** What you should do **
Every record is to be restated exactly, with nothing left out.

(Stored records)
---
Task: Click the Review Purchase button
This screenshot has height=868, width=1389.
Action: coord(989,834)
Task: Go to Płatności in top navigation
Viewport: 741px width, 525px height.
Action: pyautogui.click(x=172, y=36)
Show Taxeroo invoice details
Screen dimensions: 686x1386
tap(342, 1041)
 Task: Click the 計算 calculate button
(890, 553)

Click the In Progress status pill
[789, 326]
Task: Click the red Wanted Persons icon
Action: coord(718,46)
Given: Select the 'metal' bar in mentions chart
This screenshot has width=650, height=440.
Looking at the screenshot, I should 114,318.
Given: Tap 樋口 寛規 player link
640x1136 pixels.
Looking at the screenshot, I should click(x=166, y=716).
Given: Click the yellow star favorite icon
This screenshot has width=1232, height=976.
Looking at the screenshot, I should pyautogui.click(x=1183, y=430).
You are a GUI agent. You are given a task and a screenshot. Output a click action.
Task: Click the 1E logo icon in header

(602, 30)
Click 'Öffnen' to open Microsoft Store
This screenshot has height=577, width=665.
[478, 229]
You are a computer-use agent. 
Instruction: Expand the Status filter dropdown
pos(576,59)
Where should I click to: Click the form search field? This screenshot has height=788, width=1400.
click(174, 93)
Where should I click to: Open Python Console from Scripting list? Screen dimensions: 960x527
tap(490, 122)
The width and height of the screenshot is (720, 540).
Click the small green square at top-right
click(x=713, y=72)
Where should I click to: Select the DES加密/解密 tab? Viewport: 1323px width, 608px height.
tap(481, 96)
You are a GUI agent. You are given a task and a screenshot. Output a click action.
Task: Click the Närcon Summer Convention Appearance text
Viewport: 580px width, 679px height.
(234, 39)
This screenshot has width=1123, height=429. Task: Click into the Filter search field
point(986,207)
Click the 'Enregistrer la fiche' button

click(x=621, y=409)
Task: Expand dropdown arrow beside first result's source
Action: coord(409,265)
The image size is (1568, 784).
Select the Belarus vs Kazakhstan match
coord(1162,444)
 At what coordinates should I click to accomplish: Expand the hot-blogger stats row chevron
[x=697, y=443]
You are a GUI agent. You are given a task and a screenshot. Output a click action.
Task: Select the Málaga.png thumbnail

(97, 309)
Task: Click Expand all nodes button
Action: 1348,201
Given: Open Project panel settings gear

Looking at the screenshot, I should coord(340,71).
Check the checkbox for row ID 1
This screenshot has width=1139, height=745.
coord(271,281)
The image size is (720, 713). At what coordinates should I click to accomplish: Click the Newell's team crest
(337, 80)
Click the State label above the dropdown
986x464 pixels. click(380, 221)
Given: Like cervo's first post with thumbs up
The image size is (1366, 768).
---
** Solved exercise **
Task: Click the Review Purchase button
This screenshot has height=868, width=1389.
Action: coord(989,834)
Task: Go to Płatności in top navigation
Viewport: 741px width, 525px height.
Action: pyautogui.click(x=172, y=36)
Show Taxeroo invoice details
Screen dimensions: 686x1386
tap(342, 1041)
 Task: Click the 計算 calculate button
(890, 553)

Click the In Progress status pill
[789, 326]
Task: Click the red Wanted Persons icon
Action: coord(718,46)
Given: Select the 'metal' bar in mentions chart
This screenshot has width=650, height=440.
Looking at the screenshot, I should 114,318.
Given: Tap 樋口 寛規 player link
640x1136 pixels.
Looking at the screenshot, I should click(x=166, y=716).
Given: Click the yellow star favorite icon
This screenshot has width=1232, height=976.
Looking at the screenshot, I should pyautogui.click(x=1183, y=430).
You are a GUI agent. You are given a task and a screenshot. Output a click action.
Task: Click the 1E logo icon in header

(602, 30)
Click 'Öffnen' to open Microsoft Store
This screenshot has height=577, width=665.
[478, 229]
You are a computer-use agent. 
Instruction: Expand the Status filter dropdown
pos(576,59)
Where should I click to: Click the form search field? This screenshot has height=788, width=1400.
click(174, 93)
Where should I click to: Open Python Console from Scripting list? Screen dimensions: 960x527
tap(490, 122)
The width and height of the screenshot is (720, 540).
Click the small green square at top-right
click(x=713, y=72)
Where should I click to: Select the DES加密/解密 tab? Viewport: 1323px width, 608px height.
tap(481, 96)
You are a GUI agent. You are given a task and a screenshot. Output a click action.
Task: Click the Närcon Summer Convention Appearance text
Viewport: 580px width, 679px height.
(234, 39)
This screenshot has width=1123, height=429. Task: Click into the Filter search field
point(986,207)
Click the 'Enregistrer la fiche' button

click(x=621, y=409)
Task: Expand dropdown arrow beside first result's source
Action: coord(409,265)
The image size is (1568, 784).
Select the Belarus vs Kazakhstan match
coord(1162,444)
 At what coordinates should I click to accomplish: Expand the hot-blogger stats row chevron
[x=697, y=443]
You are a GUI agent. You are given a task and a screenshot. Output a click action.
Task: Select the Málaga.png thumbnail

(97, 309)
Task: Click Expand all nodes button
Action: 1348,201
Given: Open Project panel settings gear

Looking at the screenshot, I should coord(340,71).
Check the checkbox for row ID 1
This screenshot has width=1139, height=745.
coord(271,281)
The image size is (720, 713). At what coordinates should I click to accomplish: Click the Newell's team crest
(337, 80)
Click the State label above the dropdown
986x464 pixels. click(380, 221)
Given: Like cervo's first post with thumbs up
The image size is (1366, 768).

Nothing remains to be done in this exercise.